- **What you have to do**
Swap "year marker" for "year label" in the rows running from the line that contains "This screenshot has height=423, width=435." through the end of the rows, both ends included. Return only those lines, with everything else unchanged.

(Source data)
————
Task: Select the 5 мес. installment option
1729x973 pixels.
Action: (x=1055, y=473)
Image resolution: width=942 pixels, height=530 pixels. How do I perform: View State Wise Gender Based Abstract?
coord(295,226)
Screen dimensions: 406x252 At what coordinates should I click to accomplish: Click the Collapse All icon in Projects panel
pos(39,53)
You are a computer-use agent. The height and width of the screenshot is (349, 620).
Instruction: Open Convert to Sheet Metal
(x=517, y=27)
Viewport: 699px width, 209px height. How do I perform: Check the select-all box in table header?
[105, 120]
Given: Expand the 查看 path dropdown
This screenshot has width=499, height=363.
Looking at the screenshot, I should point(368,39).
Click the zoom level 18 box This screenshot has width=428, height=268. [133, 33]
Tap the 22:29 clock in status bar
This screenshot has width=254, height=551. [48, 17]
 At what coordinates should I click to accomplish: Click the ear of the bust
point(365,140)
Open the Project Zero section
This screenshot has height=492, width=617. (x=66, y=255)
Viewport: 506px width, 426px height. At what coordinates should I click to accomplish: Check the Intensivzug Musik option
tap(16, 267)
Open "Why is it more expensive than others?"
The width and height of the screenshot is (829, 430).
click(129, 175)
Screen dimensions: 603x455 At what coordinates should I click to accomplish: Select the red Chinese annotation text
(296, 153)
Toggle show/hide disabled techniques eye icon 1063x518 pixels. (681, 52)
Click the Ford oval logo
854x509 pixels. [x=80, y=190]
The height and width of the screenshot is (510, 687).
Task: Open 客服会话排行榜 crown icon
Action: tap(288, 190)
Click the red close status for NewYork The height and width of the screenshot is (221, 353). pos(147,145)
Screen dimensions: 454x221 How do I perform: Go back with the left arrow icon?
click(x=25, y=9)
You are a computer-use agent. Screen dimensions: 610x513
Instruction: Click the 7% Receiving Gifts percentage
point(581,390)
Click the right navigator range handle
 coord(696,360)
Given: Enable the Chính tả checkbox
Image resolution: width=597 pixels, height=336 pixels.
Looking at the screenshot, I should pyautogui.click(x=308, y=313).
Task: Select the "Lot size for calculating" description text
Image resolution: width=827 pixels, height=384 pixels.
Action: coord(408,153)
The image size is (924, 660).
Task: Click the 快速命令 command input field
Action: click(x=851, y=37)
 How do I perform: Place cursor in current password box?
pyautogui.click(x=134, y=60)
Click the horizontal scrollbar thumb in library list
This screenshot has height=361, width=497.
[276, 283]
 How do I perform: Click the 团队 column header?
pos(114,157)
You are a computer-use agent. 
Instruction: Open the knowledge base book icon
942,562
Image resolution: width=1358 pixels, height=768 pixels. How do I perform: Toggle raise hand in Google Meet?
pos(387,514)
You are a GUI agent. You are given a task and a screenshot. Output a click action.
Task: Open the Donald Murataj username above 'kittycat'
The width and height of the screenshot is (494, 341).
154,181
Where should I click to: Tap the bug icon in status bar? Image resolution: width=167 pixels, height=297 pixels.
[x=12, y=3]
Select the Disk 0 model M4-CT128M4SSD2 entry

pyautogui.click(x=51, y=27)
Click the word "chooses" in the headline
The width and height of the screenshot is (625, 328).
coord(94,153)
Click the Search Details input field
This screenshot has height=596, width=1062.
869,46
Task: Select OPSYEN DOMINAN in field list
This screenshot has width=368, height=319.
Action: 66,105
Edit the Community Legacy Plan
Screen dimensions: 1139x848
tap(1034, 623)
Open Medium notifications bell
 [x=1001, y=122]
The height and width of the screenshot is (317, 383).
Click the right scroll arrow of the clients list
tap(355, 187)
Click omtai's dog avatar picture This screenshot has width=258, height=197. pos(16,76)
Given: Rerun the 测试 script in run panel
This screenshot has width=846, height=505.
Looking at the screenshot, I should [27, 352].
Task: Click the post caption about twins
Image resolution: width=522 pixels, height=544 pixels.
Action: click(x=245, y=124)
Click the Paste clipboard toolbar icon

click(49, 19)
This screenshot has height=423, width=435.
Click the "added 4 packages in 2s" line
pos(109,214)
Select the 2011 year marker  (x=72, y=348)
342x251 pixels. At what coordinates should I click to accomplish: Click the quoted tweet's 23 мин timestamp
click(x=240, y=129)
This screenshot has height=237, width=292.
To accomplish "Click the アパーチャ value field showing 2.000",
————
- **Task response**
This screenshot has height=423, width=435.
Click the "added 4 packages in 2s" line
pos(109,214)
Select the 2011 year label  (x=72, y=348)
342x251 pixels. At what coordinates should I click to accomplish: Click the quoted tweet's 23 мин timestamp
click(x=240, y=129)
This screenshot has height=237, width=292.
To accomplish "Click the アパーチャ value field showing 2.000",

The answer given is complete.